Critique of Nativism
From Studyplace
Critique of Chomksy and Nativism:
Towards a Theory of Communicative Competence
Here is a thumbnail sketch of the shift from nativism to a broader view of language:
The Chomskyan revolution has had a great impact on the way many linguists in the U.S. study language. Chomsky's formal theory focuses on linguistic competence, the capacity of the human mind to generate "all and only the sentences of a given language."
Those concerned about linguistic theory as applied to communicative and educational issues prefer to focus on linguistic performance. This group of linguists argues that language is not simply something one extracts from the mind, and that linguistic rules do not capture fully the construction of meaning. In other words, the generative rules so important to nativists fail to account for the functions of language.
In the U.S., Dell Hymes challenged formal linguistics by saying there is more to language than linguistic competence; humans also acquire communicative competence, which is the knowledge and skills a person needs to know in order to communicate appropriately in a particular speech community. For Hymes, John Gumperz and others, what language is cannot be separated from how and why it is used.

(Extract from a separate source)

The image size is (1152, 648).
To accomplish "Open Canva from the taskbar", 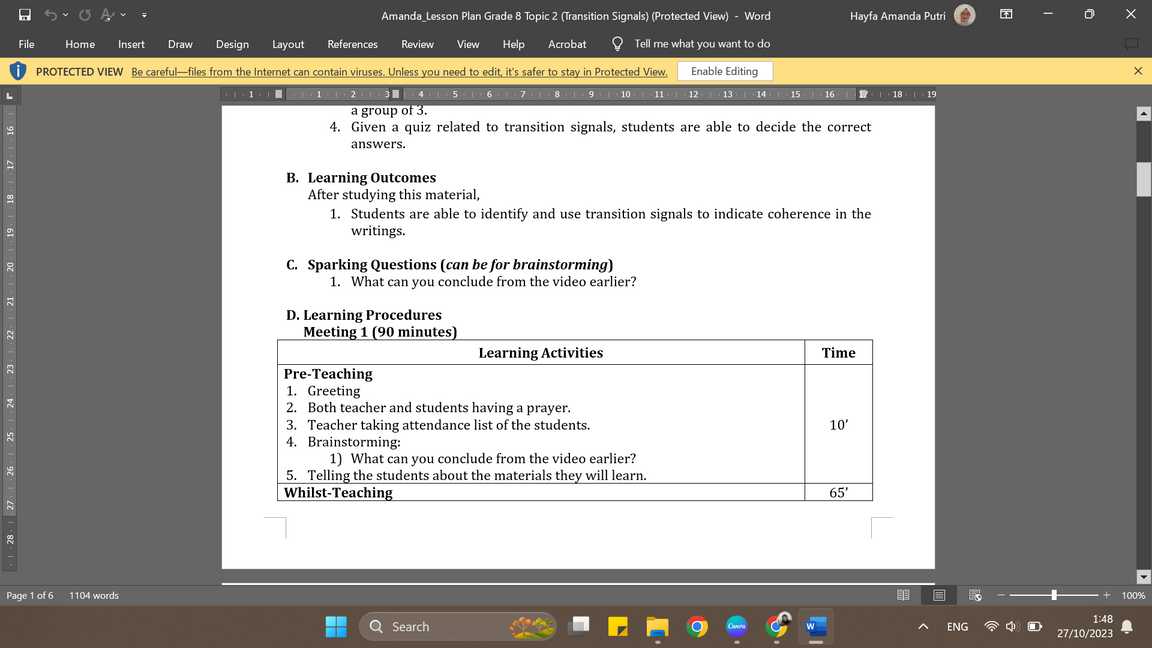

Interestingly, linguists from other parts of the world were not so distracted by the nativist view as were those in North America. The Prague School of Linguistics[1] (associated with linguists Jacobson and Vachek) and the London School of Linguistics (associated with J. R. Firth) have taken a functional view of language.
Enter M.A.K. Halliday.
A product of the London School, Halliday wrote an important volume in 1973 called Explorations in the Functions of Language. As you have seen in the first chapter of Language, Context and Text, the notion of context is the key to participating in and making sense of social interaction. We will focus on the Hallidayan approach to language use/language learning for the remainder of the course. It is important to know that many researchers studying multimodality and computers like Gunther Kress and Theo van Leeuwen base much of their work on Halliday.
- ↑ Did you know that Columbia University was one of the few places in the U.S. in which the Prague School's approach to the study of language was taken seriously? Unfortunately, it died when the University closed down the linguistics department.